Four weeks had gone by and she displayed absolutely no desire to even be in the same room with the twins; Samuel and David. Lying in bed like a lump, she barely ate, slept or spoke. The doctors said all this would pass, with time. It’s all hormonal, just give her body time to find its balance again,
they said, reassuringly.
Ben was glad to have a job which allowed fathers maternity leave, three months to be exact; truly generous.
When he spoke to his supervisor, Jeff Thorogood, at Wittford-Helms, the advertising firm he worked at, Jeff said, No problem.
But Ben worried about how much time could pass before it became a problem.
Somewhere, far away, something was banging, a sharp ping of distressed metal. Ben blinked rapidly, finally released from his trance. Furnace!
Ben raced from the second floor bathroom and headed to the cellar. He slipped on the bare wood stairs in his wet feet, latched onto the banister and wrenched his shoulder. The pain helped shake out some of the cobwebs.
He made it just in time and flipped the release valve. It was early December; a Chicago December, and the furnace was now working hard. Ben knew he should have drained it first thing, right after his coffee, but he was so damned tired his mind was foggy.
They should have replaced that old, decrepit boiler before any other renovations had begun and he’d told Chloe exactly the same thing. Let’s put the money into a new one, hon. Otherwise, it’ll be a huge pain in the ass. Neither of us is going to want to drain that thing every other day during the winter.
Chloe’s two cents: Oh, no one can see that old thing down there. I want to remodel up here and entertain.
So to save a fight, he agreed and they put the money into remodeling the kitchen of their three-bedroom Victorian-era home, instead of replacing the furnace. Now, every time the pressure got too high he had to bolt down to the cellar and drain water out, otherwise the cellar flooded. Luckily it was a task that needed to be performed only every other day.

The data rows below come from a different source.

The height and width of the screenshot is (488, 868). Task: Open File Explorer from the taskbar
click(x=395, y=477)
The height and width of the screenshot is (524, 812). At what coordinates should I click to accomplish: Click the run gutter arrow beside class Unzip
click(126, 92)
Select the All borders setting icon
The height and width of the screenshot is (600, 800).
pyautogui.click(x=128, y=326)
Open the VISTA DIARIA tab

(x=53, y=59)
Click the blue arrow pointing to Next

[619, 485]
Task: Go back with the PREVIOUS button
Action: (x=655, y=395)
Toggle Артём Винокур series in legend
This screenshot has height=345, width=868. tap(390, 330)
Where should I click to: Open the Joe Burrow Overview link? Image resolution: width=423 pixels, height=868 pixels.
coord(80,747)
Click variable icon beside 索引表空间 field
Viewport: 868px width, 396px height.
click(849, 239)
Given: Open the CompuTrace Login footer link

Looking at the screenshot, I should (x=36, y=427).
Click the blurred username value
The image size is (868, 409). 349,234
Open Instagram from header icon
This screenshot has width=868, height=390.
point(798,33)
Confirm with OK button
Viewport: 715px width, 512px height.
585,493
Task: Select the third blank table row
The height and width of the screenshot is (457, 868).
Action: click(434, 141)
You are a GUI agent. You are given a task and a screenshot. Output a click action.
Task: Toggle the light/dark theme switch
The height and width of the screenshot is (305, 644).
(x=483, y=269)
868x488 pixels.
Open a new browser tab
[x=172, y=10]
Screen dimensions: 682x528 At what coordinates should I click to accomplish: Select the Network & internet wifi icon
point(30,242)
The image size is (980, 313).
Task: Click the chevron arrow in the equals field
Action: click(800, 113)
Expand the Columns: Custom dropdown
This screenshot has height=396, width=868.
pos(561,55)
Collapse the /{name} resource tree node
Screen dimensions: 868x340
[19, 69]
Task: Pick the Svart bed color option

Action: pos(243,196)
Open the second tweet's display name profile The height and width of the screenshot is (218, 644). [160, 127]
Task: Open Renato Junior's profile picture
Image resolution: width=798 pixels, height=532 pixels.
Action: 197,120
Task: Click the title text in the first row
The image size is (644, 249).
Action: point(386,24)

He headed back upstairs to the bathroom, picked up the can of shaving cream, sprayed the foam in his hand and lathered up.
As he raked the razor across his face, Ben breathed a small sigh of relief. He couldn’t believe his good fortune. Baba Fête, Chloe’s great-grandmother, had called from out of the blue and asked how things were going. Ben told her their woes and she volunteered to help out; for the price of a plane ticket. In less than three hours he’d be driving to O’Hare airport to pick her up.
Baba,
sighed Ben, and a faint smile crept across his face as he thought of how excited Chloe had been when she heard Baba would be attending their wedding.